BI24_2010/20_DAL MONDO DELLA POLITICA. Giulio Gazzola: “Evento in diretta di ‘Gioventù Nazionale’, in occasione della conferenza sul futuro dell’Europa”

_Giulio Gazzola (Membro biellese di Gioventù Nazionale)
Il 9 maggio, prenderà avvio la Conferenza sul futuro dell’Europa, un grande ciclo di eventi promosso dalle istituzioni europee, che dialogheranno con gli Stati, i cittadini e le parti sociali. Il fine di questi dialoghi è raccogliere idee e proposte per una riforma dell’assetto istituzionale della UE in senso più democratico e rappresentativo, per una governance economica più efficiente, per la definizione di strategie comuni su immigrazione, ambiente, politiche di sicurezza, salute, digitalizzazione e soprattutto a proposito della politica estera dell’Unione nel mondo postpandemico. L’obiettivo è, dunque, rilanciare il progetto democratico europeo, incentivando la partecipazione dal basso e non precludendo una revisione dei Trattati.
Un’idea ambiziosa e sicuramente positiva, anche se poi dalla fase di dialogo e ascolto a quella di riforma vera e propria potrebbe cadere il castello retorico costruito dal trio Commissione-Consiglio#Parlamento. Ovviamente, ci auguriamo che ciò non accada.
È evidente che questo evento, che in Italia purtroppo sta passando molto in sordina, può avere una portata storica determinante e quindi abbiamo deciso di trattare questi temi attraverso un dibattito in diretta sulla pagina Facebook di Magnete, giornale online di Gioventù Nazionale, lunedì maggio alle 21.15. Avrò l’onore di moderare questa serata, nella quale interverranno l’On. Carlo Fidanza, capodelegazione di Fratelli d’Italia al Parlamento europeo, il prof. Alessandro Mangia, ordinario di diritto costituzionale all’Università Cattolica di Milano, e Angelo Polimeno Bottai, vicedirettore del TG1 e autore di libri sull’euro e le politiche economiche della UE.
In apertura porterà i suoi saluti Francesco Di Giuseppe, vicepresidente di Gioventù Nazionale. Vogliamo approcciarci al tema tenendoci ugualmente ben distanti dalle opposte cosiddette “retorica del successo” e “retorica dell’insuccesso”, che sono semplificazioni controproducenti per chi voglia trattare seriamente il problema del futuro della costruzione europea. Adotteremo invece un approccio certamente critico, poiché non è possibile far finta di non vedere che l’architettura istituzionale della UE è farraginosa e inefficiente e presenta un grado di democraticità e rappresentatività veramente basso; o che il sistema della moneta unica ha evidenti difetti genetici e soprattutto una governance schiava del mito dell’austerità espansiva, che impedisce l’adozione di politiche strategiche per gli Stati membri, e priva di strumenti sovranazionali necessari per la messa in atto di politiche strategiche per il complesso di essi; o ancora che mancano strategie comuni sui più svariati temi, il che è stato evidente con la crisi migratoria ed è evidente ora nel contesto pandemico, ma che è evidente ogniqualvolta si verifichi una situazione di tensione geopolitica: in un mondo in cui l’influenza geopolitica si esercita più con strumenti di soft power che di hard power, è possibile che la più potente arma diplomatica, il commercio, sia ambito di competenza esclusiva della UE, quando manca del tutto una strategia unitaria di politica estera, una visione geopolitica comune ai 27?

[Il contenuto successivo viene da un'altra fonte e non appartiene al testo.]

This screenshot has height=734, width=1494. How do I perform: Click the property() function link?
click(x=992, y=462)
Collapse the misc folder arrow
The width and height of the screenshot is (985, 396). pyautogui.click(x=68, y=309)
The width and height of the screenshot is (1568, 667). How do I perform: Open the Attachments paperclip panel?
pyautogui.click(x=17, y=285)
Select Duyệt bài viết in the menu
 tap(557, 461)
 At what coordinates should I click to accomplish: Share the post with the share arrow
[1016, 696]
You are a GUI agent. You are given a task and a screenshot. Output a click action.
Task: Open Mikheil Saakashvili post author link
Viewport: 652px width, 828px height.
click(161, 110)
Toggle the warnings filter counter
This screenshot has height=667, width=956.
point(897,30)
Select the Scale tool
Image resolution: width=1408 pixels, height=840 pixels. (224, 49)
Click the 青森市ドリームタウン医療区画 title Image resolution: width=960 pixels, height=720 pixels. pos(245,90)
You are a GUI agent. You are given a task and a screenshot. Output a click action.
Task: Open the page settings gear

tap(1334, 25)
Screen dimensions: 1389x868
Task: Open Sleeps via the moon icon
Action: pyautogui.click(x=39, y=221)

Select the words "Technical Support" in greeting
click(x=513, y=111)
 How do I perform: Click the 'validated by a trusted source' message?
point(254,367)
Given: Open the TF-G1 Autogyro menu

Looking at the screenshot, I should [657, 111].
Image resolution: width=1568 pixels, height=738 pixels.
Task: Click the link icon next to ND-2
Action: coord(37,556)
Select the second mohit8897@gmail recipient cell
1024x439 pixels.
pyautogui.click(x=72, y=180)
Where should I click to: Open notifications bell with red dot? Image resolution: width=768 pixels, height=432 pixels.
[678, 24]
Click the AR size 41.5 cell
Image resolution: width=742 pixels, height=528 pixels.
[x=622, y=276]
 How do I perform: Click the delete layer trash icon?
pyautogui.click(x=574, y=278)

L’Unione Europea come è stata conformata dai vari Trattati di Maastricht, Amsterdam e Lisbona, evidentemente non ha funzionato e l’esempio del Regno Unito, che, uscito dalla UE, ha organizzato una rapida campagna vaccinale e ha in previsione un’importante ripresa economica può ridare voce alle istanze antieuropeiste. L’Unione Europea, se vuole sopravvivere, necessita di una vera e propria rivoluzione, a partire, appunto, dall’architettura istituzionale e dalla governance economica. Lunedì sera, con ospiti di eccezione, cercheremo di capire in cosa debba consistere questa rivoluzione e se vi sono le possibilità per cui si verifichi.